SIE is a commonly used metric in seasonal sea ice prediction (e.g., Bushuk et al., 2024). We evaluate the prediction skill of SIE in the pan-Arctic and six Arctic regions depicted in Fig. 2. These regional definitions adhere to the area definitions provided by Kimmritz et al. (2019), albeit with the consolidation of the original 14 sea areas into six regions that are very similar to the ones used in Bushuk et al. (2024). In this study, the SIE is defined as the total area of all grid points within the region of interest where SIC ≥15 %. SIE is calculated for each ensemble member, and we evaluate the ensemble mean by averaging SIE across all ensemble members.

https://tc.copernicus.org/articles/19/3279/2025/tc-19-3279-2025-f02

Figure 2Regional domain definitions for central Arctic, Atlantic, Siberian, Alaskan, Canadian, and Pacific regions are based on sea area definitions in Kimmritz et al. (2019) and are similar to those used in Bushuk et al. (2024).
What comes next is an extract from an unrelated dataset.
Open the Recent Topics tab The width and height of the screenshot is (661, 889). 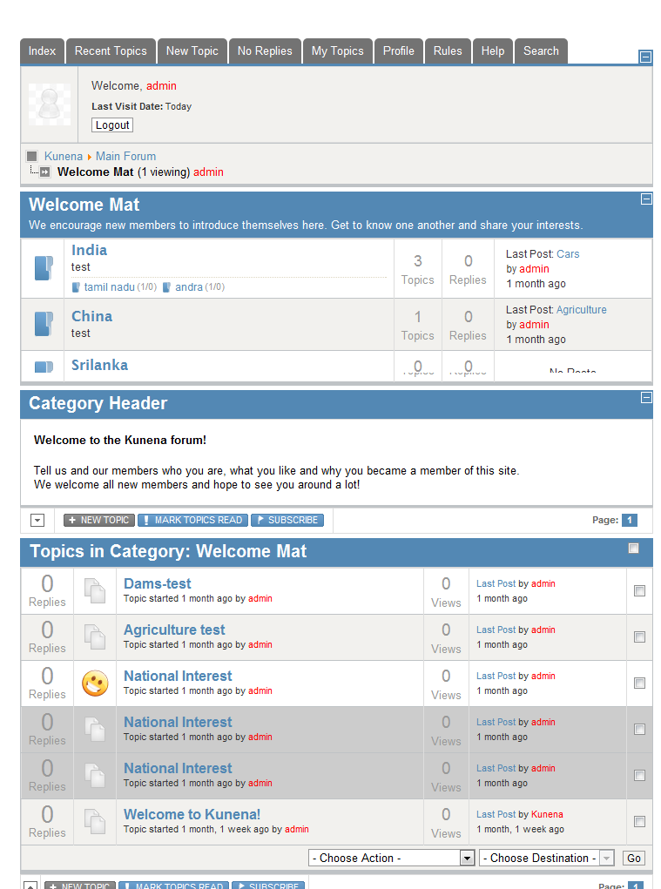(x=111, y=51)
Atlantic region: Greenland, Ice, Norwegian, Barents, and Kara Sea; Siberian region: Laptev and East Siberian Sea; Alaskan region: Chukchi and Beaufort Sea; Canadian region: Canadian archipelago, Hudson Bay, Baffin Bay, and Labrador Sea; Pacific region: Bering Sea and the Sea of Okhotsk.
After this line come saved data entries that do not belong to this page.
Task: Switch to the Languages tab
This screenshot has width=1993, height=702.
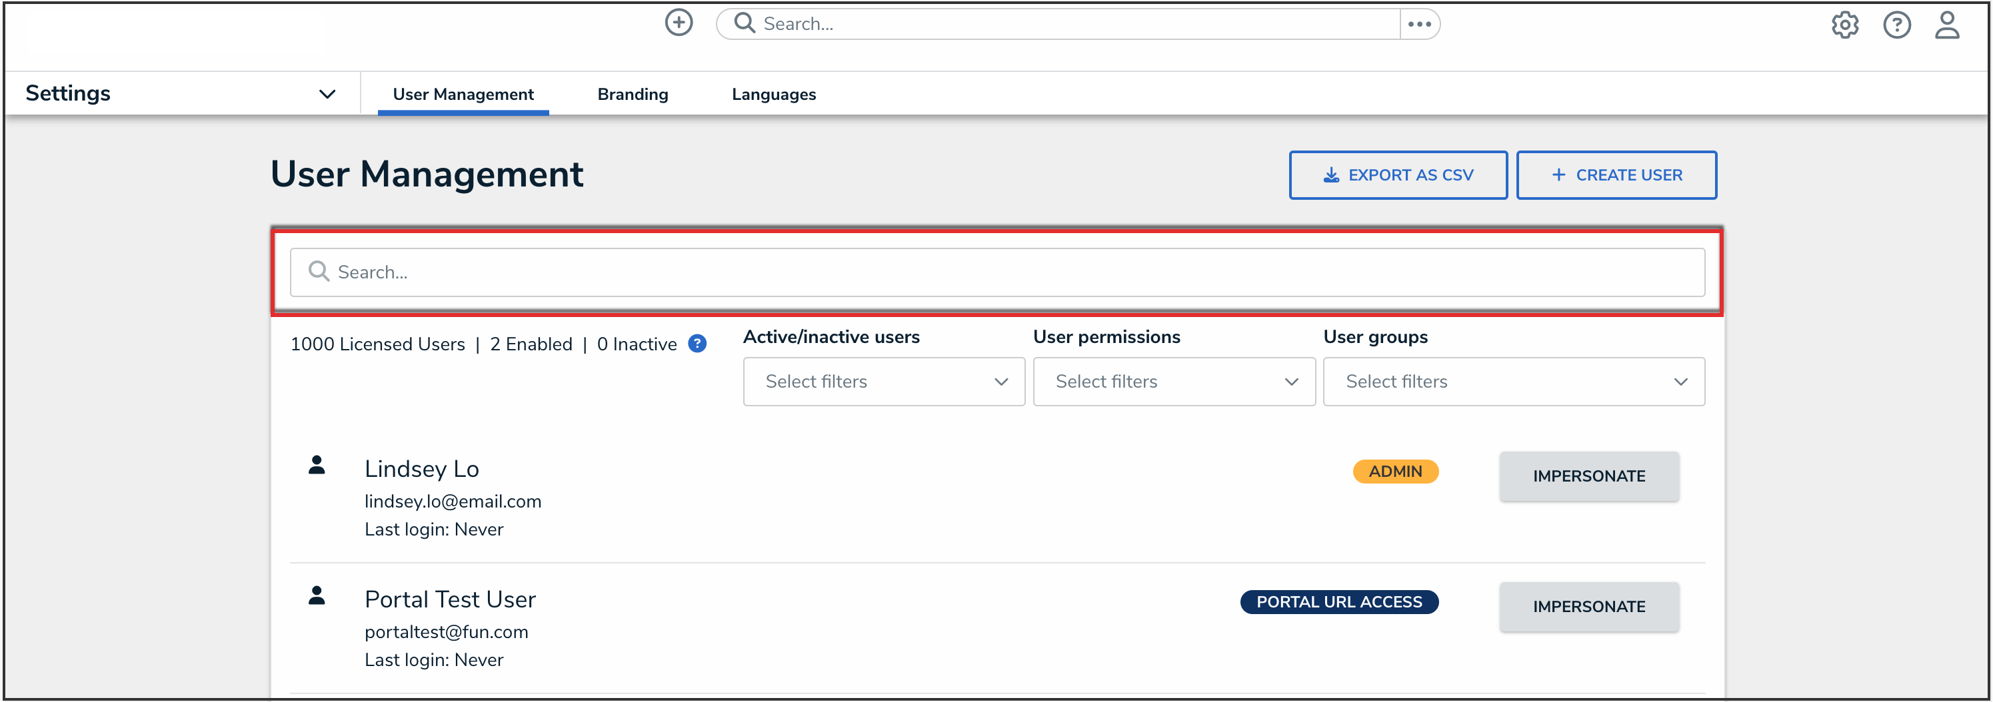Action: [x=773, y=94]
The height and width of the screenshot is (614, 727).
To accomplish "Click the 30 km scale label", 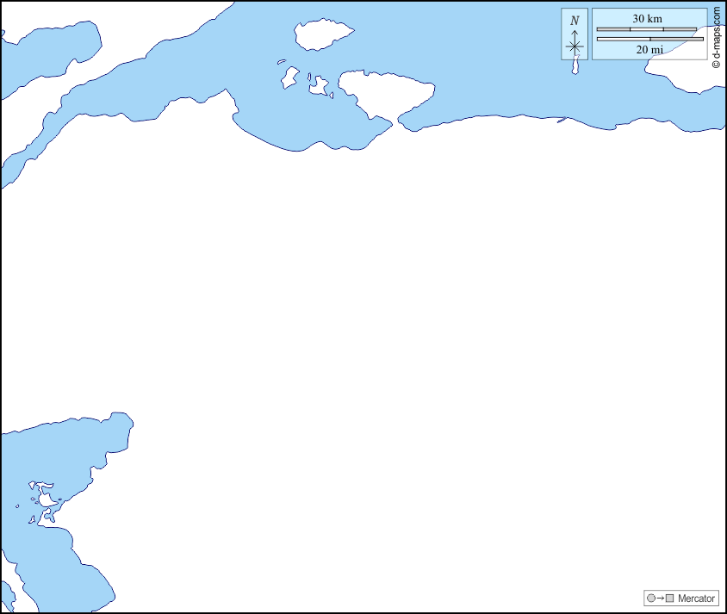I will 647,18.
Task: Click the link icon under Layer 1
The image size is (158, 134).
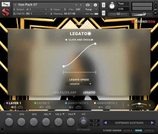Action: click(20, 107)
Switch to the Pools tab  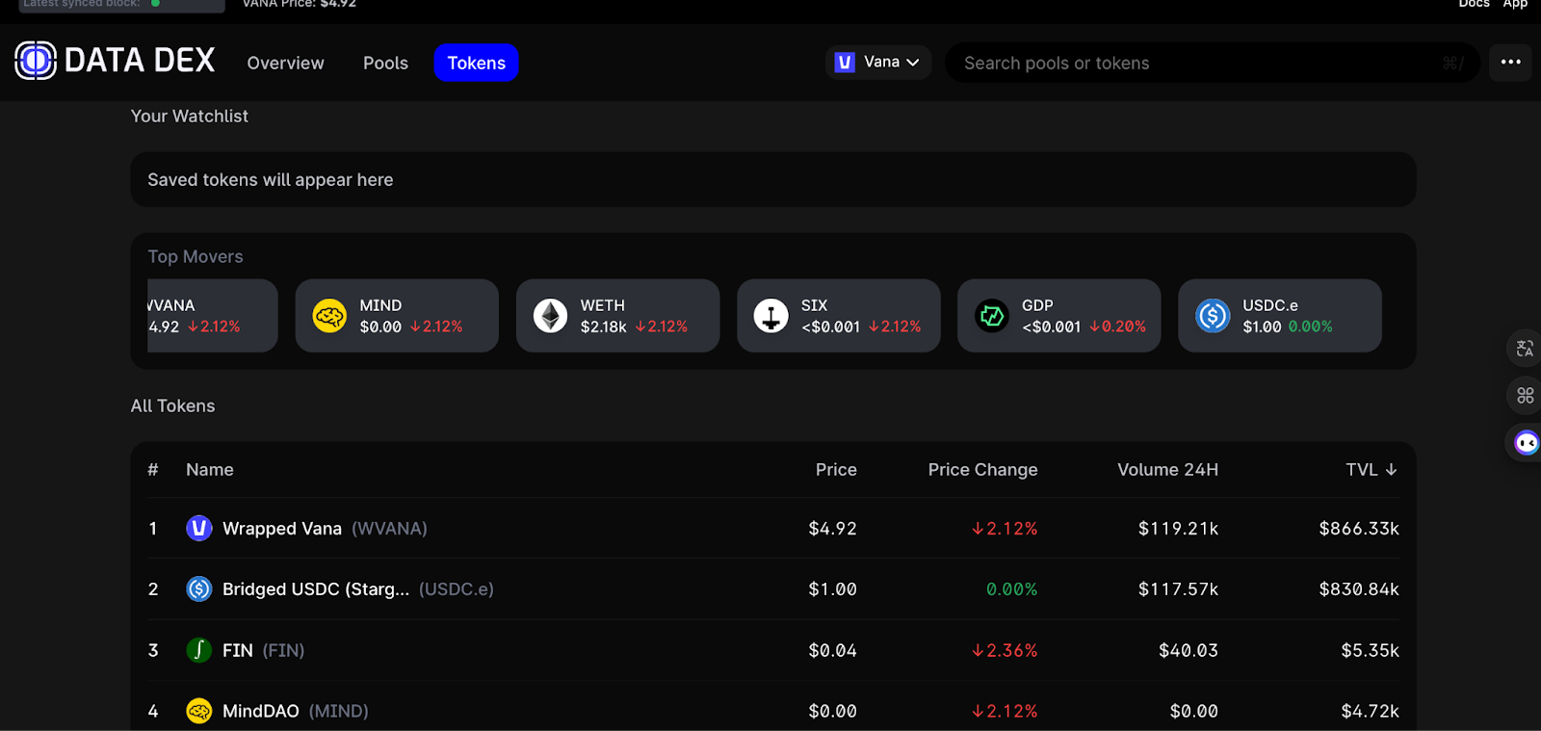coord(385,64)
To evaluate the performance of the ML-based error prediction models, we employ the mean absolute error (MAE), defined as

\begin{matrix} (4) & MAE = \frac{1}{M} \sum_{i = 1}^{M} | E_{p} - E_{t} |, \end{matrix}

where E_p denotes the predicted error and E_t denotes the “true” error. In more detail, E refers to the SIC error at each grid point over the entire evaluation period. M represents the total number of data points used in the MAE calculation.
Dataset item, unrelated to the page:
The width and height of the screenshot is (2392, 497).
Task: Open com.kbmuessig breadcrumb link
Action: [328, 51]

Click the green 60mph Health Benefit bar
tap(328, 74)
To evaluate the sea ice prediction skill, we employ the root mean square error (RMSE) as follows:

\begin{matrix} (5) & RMSE = \sqrt{\frac{1}{N} \sum_{i = 1}^{N} (X_{p} - X_{t})^{2}}, \end{matrix}

where X_p represents the prediction and X_t represents the “truth” (i.e., the reanalysis in this study). In this study, X can refer to either the integrated ice edge error (IIEE) on a pan-Arctic scale, the SIE on a pan-Arctic/regional scale, or the SIC at a specific grid point. N represents the number of hindcasts, spanning 2003 to 2021.

The IIEE is also a crucial metric for sea ice predictions (Goessling et al., 2016). It specifically captures the discrepancies along the ice edge by quantifying the area where the predicted SIC and “true” SIC differ significantly. This makes IIEE particularly valuable for evaluating the spatial accuracy of the ice edge location, offering insight into the performance of models in reproducing the dynamic boundary between ice-covered and open-ocean regions. Following the definition of Goessling et al. (2016), the IIEE is computed as the area where the prediction and the “truth” disagree on the SIC being above or below 15 %:

\begin{matrix} (6) & IIEE = \int_{A} max (c_{p} - c_{t}, 0) d A + \int_{A} max (c_{t} - c_{p}, 0) d A, \end{matrix}

where A is the area of grid cell, c=1 where SIC is above 15 % and c=0 elsewhere, and subscripts p and t denote the prediction and the “truth”. The definition of the IIEE is equivalent to the so-called symmetric difference between the areas enclosed by the predicted and “true” ice edges.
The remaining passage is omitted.